Vale lembrar que as normas para a transferência internacional de dados foram fortemente inspiradas nas regras previstas na legislação europeia, mais especificamente no Regulamento Geral de Proteção de Dados (RGPD ou GDPR), assim como todo o modelo brasileiro de proteção de dados foi elaborado de maneira muito semelhante ao europeu.

No entanto, é de se preocupar que seja adotado no Brasil, interpretações, regras e posições que divergem daquelas europeias e aumentemos o ônus de se fazer negócios em nosso país. Para exemplificar: se no cenário europeu já está definido que não caracteriza transferência internacional de dados a coleta direta de dados de pessoa localizada no Brasil por sua organização situada no exterior, por aqui tampouco deveria haver espaço para se construir interpretação diversa.

Uma outra preocupação para o setor privado é a estratégia de priorização regulatória adotada pela ANPD sobre o assunto.

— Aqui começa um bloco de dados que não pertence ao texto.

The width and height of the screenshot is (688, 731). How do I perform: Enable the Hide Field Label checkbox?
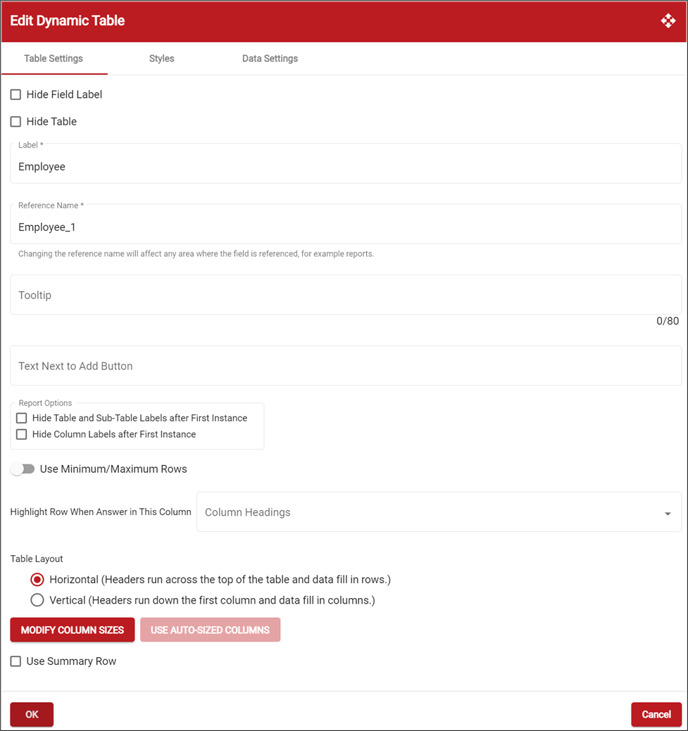coord(16,95)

De acordo com a nota técnica (20/2022/CGN/ANPD), o entendimento da Autoridade é de que o melhor caminho é deixar de disciplinar, neste momento, regras e procedimentos para que um país seja considerado de nível adequado ao Brasil em proteção de dados para focar na regulamentação de instrumentos contratuais e modelos de cláusulas que, ainda segundo a ANPD, serão as ferramentas mais utilizadas pelas organizações para adequarem seus fluxos internacionais de dados.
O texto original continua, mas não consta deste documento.